STANDARD-Informationen zufolge sollen alle aus Wien-Donaustadt kommen, auch Bezirksvorsteher Ernst Nevrivy und sein Stellvertreter Karl Gasta sollen ihre Zustimmung verweigert haben, was ihnen auch Kritik von Staatssekretärin Muna Duzdar einbrachte, die der Donaustädter SPÖ entstammt. Sie haben die Ablehnung mit einem Straßenbauprojekt begründet, sagte Klubobmann Christian Oxonitsch.

Faymann-Vertraute

Neben dem heftigen Kritiker Nevrivy äußerten in den vergangenen Tagen der ehemalige SPÖ-Bundesgeschäftsführer Gerhard Schmid und der ehemalige Wiener Landesparteisekretär Christian Deutsch ihren Unmut. Letzterer kommentierte in Anspielung auf einen Termin der Caritas auf Twitter höhnisch, dass Bundeskanzler Christian Kern und Sozialstadträtin Sonja Wehsely zum "Armutschauen" in die Gruft gingen, aber keine Lösung bei der Mindestsicherung zustande brächten. Schmid bemängelte die Diskussionskultur in der Partei.

Auffällig ist, dass es sich bei den Kritikern um Personen handelt, die als Vertraute des früheren SPÖ-Bundeskanzlers Werner Faymann galten. "Das sind frustrierte Verlierer", kann sich ein Parteikenner einen Kommentar im STANDARD-Gespräch nicht verkneifen. Deutsch allerdings dementierte, dass seine Kritik als Retourkutsche für Faymanns Abgang zu verstehen sei. Ihm gehe es darum, jene Reformen einzufordern, die Bürgermeister Michael Häupl angekündigt hatte.

Wie wird der Flügelkampf, bei dem es mittelfristig auch um die Frage des Umgangs der Partei mit der FPÖ geht, nun weitergehen? Am Donnerstag folgt eine Präsidiumssitzung, am Montag tagt der erweiterte Vorstand. Bei beiden Sitzungen ist freilich auch Häupl zugegen, der sich noch nicht zu den aktuellen Turbulenzen geäußert hat oder zu der Frage, wer ihm als Bürgermeister nachfolgen könnte. Spekuliert wurde zuletzt auch über eine Regierungsumbildung.

Keine Mehrheit

Der Faymann-Achse dürfte es allerdings auch in diesen beiden Gremien nicht gelingen, die Mehrheit hinter sich zu versammeln, geschweige denn die Vertrauensfrage an die SPÖ-Spitze zu stellen, weil sie auch dort nicht die Mehrheit haben soll. "Sie werden Häupl nicht das Messer ansetzen, weil sie genau wissen, dass sie dann weg sind", sagt ein Gremiumsmitglied.

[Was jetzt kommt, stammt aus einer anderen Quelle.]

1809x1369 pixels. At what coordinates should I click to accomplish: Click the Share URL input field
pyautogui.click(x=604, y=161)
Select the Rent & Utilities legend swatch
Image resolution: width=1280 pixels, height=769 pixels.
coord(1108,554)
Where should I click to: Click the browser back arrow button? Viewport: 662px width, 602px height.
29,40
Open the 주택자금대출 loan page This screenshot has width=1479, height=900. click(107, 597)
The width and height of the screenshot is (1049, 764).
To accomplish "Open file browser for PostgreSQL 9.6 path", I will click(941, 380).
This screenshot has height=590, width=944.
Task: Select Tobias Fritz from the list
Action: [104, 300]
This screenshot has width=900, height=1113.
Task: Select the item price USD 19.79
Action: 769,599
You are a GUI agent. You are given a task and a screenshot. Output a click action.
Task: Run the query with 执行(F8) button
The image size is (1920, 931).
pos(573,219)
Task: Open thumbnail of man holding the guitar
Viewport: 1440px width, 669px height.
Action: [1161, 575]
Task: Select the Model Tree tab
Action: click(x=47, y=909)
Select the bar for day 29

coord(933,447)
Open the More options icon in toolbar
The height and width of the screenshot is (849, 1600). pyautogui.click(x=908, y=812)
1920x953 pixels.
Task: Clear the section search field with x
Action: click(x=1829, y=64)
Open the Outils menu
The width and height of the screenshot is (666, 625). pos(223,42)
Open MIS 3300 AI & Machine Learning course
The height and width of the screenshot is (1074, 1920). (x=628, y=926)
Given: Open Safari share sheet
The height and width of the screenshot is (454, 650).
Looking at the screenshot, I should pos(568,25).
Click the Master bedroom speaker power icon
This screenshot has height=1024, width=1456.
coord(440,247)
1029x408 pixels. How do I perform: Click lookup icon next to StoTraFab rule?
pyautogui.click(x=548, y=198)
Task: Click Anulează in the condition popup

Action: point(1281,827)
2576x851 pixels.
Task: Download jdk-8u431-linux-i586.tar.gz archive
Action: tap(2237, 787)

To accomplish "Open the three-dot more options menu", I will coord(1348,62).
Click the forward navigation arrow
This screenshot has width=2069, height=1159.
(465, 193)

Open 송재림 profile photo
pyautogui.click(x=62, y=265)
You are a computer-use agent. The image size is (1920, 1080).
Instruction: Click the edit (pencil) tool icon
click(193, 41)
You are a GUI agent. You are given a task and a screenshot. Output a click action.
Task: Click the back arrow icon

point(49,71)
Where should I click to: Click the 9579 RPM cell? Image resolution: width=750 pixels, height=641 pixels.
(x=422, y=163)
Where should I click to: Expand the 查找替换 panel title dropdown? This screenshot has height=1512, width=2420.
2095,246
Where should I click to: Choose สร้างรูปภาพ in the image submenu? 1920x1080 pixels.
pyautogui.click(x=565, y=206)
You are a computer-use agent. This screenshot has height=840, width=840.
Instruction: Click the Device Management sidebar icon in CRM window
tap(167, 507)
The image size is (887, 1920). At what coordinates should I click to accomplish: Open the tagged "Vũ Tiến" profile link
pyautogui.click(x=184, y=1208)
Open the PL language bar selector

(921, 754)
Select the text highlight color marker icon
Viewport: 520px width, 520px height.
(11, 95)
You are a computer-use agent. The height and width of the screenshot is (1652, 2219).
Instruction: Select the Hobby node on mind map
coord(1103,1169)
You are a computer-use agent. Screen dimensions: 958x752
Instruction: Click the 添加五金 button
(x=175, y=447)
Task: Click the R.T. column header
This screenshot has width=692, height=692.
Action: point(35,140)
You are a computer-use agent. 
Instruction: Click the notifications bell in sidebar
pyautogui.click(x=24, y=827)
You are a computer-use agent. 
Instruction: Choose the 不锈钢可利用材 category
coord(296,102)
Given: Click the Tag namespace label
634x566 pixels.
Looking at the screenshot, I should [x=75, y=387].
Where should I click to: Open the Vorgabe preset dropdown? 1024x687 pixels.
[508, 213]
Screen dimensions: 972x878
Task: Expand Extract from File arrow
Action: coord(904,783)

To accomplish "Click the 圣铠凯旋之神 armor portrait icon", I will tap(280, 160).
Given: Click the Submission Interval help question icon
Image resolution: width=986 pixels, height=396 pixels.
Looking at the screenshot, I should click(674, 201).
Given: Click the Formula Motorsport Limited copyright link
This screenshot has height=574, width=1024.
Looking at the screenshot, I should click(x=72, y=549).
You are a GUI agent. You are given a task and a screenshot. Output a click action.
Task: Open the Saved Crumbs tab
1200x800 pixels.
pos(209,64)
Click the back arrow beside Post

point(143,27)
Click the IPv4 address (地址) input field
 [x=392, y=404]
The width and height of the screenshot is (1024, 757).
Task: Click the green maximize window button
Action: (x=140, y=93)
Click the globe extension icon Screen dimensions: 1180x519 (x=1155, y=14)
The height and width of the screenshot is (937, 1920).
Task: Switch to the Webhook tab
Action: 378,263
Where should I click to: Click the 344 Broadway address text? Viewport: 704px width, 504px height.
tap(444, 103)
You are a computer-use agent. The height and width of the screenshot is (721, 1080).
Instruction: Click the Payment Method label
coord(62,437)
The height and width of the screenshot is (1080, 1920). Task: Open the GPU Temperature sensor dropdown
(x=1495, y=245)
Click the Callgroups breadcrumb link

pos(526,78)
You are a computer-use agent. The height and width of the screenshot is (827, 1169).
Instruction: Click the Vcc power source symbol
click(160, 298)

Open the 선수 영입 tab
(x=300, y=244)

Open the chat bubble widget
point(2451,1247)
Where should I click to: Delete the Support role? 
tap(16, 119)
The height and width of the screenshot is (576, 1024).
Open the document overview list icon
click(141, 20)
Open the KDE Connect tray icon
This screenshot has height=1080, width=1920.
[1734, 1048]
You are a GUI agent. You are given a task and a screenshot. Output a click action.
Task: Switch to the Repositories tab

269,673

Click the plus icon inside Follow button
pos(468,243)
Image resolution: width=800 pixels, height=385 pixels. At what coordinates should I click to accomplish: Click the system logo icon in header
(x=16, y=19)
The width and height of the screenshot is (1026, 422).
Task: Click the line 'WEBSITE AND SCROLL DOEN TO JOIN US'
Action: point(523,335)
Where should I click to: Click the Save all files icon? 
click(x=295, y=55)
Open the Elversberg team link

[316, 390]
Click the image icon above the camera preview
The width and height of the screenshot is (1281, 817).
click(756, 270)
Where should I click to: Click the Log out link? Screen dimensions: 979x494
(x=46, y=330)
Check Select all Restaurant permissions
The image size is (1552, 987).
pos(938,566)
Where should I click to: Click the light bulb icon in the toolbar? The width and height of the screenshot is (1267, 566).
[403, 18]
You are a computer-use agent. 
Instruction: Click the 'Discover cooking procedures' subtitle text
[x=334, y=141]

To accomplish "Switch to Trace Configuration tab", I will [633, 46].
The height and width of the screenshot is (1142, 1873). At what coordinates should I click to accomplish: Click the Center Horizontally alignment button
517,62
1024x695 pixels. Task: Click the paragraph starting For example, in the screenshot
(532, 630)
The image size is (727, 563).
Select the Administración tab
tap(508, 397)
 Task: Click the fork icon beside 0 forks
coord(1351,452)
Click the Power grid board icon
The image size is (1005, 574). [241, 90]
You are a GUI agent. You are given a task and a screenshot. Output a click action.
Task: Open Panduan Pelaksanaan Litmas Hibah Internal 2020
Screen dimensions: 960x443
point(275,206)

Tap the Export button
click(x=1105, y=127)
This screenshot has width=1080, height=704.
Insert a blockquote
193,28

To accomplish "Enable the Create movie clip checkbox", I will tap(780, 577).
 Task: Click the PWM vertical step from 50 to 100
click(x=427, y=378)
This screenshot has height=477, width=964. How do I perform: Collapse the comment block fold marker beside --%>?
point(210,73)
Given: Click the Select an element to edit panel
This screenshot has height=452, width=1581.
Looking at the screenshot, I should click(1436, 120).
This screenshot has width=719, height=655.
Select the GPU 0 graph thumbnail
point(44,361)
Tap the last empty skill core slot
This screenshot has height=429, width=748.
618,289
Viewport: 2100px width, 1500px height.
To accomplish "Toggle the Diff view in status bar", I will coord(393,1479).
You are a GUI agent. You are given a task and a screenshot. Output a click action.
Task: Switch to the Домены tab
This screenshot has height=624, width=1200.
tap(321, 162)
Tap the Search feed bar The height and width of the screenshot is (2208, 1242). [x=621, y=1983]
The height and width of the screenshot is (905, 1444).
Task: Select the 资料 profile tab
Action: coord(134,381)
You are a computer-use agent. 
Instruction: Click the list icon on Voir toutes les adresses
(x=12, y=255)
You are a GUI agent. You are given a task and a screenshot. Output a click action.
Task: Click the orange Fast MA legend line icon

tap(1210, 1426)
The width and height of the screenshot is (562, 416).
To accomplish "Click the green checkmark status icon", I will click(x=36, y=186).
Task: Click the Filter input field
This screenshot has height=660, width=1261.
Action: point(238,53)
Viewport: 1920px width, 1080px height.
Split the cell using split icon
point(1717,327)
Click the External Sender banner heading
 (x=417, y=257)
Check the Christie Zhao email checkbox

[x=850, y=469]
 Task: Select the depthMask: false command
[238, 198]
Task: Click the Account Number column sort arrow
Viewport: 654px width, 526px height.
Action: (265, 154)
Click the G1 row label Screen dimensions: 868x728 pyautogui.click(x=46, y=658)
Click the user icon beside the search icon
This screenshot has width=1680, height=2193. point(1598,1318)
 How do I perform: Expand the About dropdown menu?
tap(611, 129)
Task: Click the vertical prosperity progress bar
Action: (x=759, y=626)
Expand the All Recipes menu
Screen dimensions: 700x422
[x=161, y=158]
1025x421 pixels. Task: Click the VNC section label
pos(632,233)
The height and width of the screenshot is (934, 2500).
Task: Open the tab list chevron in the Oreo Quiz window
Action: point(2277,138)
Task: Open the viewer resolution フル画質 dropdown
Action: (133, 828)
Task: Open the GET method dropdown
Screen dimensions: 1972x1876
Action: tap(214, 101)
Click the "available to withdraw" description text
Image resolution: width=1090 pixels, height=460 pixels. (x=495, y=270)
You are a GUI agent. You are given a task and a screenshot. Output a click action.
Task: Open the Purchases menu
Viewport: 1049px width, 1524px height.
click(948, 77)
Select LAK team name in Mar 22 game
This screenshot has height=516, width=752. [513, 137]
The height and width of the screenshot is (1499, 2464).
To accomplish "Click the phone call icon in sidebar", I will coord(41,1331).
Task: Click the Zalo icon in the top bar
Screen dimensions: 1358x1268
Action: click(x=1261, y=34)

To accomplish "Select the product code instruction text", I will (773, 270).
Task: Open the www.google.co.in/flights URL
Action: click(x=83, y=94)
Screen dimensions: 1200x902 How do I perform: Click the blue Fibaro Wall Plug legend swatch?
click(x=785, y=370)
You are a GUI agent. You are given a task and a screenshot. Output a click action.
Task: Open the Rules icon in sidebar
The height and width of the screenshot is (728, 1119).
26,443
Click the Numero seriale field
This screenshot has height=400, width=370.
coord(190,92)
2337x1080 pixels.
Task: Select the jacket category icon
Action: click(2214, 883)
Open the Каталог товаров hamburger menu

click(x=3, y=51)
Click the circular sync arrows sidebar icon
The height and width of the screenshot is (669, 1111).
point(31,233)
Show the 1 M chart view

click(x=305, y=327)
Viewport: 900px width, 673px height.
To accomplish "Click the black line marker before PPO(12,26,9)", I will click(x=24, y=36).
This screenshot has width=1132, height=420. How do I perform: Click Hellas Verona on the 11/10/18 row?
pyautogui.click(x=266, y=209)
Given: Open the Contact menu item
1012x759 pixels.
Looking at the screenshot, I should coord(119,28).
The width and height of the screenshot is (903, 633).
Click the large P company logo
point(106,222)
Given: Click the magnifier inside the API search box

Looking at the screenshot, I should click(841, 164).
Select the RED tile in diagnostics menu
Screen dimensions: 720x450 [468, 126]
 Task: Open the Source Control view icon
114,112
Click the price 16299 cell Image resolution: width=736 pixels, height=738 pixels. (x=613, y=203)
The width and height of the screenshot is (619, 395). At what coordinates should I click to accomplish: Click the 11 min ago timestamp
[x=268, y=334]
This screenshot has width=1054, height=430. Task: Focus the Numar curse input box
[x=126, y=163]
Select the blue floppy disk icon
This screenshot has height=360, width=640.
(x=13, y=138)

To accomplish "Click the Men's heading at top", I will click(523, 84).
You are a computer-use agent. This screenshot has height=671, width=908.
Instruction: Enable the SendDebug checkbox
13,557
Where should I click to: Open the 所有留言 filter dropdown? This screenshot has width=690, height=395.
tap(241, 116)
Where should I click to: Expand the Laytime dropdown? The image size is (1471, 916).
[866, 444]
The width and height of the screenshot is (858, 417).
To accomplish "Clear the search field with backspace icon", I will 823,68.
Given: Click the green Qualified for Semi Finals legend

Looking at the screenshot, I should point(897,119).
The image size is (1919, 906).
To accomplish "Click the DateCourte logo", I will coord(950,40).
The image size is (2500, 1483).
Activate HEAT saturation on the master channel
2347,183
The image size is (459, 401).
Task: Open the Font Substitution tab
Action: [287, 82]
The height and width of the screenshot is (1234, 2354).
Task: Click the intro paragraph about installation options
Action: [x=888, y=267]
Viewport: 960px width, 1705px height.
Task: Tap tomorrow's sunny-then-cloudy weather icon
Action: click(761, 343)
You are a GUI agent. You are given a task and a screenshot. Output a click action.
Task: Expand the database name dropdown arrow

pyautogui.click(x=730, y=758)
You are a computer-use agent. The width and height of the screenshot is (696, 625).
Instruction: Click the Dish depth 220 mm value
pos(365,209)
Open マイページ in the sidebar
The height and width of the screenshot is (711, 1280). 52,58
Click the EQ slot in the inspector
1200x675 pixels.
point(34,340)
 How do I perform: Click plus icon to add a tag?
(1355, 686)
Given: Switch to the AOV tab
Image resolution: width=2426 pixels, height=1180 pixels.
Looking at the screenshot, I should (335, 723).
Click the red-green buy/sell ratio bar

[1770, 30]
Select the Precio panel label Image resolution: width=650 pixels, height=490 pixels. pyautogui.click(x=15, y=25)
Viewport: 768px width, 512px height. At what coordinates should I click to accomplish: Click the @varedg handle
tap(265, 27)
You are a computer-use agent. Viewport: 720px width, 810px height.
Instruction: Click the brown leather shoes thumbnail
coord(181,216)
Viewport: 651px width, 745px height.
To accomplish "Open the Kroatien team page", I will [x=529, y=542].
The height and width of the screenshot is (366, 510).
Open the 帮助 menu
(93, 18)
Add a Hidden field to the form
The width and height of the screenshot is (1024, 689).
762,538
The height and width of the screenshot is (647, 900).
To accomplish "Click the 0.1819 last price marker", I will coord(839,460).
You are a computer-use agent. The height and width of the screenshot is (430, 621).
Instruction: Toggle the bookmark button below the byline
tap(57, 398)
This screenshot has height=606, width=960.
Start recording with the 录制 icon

Mittlerweile gibt es auch Personen, die von den Machtkämpfen genug haben. Für Markus Rumelhart, seit knapp drei Jahren Bezirksvorsteher in Mariahilf, lag die Stärke der SPÖ immer darin, "dass wir eine sehr große und breite Partei sind". Die SPÖ sei ein Abbild der Bevölkerung – mit unterschiedlichen Meinungen. Der Vorteil sei immer gewesen, dass intern alle Facetten angesprochen wurden. "Das Diskutieren über die Medien kann ich nur wenig goutieren", so Rumelhart. "Es konterkariert, dass man intern zu einer gemeinsamen Lösung kommen könnte." (Rosa Winkler-Hermaden, 16.11.2016)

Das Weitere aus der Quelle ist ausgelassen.